| Instructions for the task |
Say how many of the lines below contain the word "dropdown"; nothing else belongs in the answer.

| Dataset extract |
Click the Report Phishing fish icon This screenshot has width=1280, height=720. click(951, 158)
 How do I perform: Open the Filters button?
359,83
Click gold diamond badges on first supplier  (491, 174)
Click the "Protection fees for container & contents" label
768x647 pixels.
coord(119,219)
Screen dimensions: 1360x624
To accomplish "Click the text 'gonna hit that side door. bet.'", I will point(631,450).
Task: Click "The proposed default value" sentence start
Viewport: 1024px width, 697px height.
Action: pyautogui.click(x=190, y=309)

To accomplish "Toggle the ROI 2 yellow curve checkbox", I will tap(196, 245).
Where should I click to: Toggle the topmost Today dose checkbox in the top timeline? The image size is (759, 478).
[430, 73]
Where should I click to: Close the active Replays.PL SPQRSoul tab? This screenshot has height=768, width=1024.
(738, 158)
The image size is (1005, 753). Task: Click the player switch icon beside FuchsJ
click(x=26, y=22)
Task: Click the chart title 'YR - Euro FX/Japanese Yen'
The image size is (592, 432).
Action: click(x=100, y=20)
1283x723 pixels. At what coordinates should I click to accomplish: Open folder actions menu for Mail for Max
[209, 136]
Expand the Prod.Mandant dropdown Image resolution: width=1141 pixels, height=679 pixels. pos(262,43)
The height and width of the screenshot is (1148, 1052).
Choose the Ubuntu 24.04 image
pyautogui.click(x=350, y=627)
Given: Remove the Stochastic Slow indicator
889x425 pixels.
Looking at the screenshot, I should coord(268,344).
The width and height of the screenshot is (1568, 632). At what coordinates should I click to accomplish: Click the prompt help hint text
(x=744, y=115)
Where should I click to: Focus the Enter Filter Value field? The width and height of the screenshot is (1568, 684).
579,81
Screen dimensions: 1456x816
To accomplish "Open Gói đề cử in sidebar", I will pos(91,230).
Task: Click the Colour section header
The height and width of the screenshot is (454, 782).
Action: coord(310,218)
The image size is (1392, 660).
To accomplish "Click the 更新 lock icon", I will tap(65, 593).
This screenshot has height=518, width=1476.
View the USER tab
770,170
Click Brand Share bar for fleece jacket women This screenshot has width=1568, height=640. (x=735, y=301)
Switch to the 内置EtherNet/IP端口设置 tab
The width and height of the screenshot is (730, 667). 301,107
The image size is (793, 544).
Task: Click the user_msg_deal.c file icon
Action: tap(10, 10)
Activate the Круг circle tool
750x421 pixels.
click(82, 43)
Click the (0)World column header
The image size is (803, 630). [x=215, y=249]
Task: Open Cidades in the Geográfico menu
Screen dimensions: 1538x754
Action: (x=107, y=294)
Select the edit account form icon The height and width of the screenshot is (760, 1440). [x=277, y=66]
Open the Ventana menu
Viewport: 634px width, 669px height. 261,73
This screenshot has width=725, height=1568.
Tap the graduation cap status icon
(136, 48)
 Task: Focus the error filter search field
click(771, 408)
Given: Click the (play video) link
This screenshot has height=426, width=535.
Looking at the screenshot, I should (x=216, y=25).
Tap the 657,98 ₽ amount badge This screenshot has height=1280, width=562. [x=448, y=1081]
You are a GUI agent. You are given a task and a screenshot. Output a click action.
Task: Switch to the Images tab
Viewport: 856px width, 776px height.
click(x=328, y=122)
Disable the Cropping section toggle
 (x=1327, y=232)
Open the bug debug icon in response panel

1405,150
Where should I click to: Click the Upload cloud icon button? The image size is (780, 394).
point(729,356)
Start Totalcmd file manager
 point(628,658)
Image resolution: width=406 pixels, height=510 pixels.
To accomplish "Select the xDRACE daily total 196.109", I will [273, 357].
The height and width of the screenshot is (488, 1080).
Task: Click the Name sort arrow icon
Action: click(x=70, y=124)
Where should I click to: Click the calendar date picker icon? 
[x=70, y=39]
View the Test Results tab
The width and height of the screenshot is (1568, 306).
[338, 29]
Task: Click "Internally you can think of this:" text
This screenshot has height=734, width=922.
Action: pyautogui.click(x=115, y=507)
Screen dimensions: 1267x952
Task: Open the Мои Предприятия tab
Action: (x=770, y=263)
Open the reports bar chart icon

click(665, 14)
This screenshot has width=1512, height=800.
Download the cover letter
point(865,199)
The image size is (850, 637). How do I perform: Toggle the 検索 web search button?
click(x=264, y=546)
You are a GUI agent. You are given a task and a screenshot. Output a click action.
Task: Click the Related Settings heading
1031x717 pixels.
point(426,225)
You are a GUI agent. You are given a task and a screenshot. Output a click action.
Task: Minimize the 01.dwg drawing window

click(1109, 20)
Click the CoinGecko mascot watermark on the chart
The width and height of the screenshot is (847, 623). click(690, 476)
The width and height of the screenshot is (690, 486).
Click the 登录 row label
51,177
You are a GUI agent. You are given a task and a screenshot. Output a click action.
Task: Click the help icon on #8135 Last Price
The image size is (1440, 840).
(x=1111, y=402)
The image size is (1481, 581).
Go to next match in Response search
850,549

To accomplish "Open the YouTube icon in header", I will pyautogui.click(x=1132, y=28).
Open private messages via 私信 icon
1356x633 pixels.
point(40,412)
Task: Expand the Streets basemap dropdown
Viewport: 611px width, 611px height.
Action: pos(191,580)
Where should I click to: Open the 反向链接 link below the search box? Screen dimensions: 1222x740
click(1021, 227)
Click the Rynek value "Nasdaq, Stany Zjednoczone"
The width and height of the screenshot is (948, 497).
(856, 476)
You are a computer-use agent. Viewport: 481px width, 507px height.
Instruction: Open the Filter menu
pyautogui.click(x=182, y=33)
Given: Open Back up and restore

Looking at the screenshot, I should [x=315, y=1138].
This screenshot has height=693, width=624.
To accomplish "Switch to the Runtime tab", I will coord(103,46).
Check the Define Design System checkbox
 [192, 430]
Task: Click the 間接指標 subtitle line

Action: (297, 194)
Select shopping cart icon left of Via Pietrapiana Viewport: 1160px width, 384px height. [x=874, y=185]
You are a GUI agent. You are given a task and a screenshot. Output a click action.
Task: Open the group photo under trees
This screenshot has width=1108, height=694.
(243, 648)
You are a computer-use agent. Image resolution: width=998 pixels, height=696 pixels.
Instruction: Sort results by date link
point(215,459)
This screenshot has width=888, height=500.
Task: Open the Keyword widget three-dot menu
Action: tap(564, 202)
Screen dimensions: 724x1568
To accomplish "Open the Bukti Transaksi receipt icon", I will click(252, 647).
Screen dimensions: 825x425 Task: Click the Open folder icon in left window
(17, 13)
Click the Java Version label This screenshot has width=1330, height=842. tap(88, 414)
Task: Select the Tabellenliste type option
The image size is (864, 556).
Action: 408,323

| Written reply |
2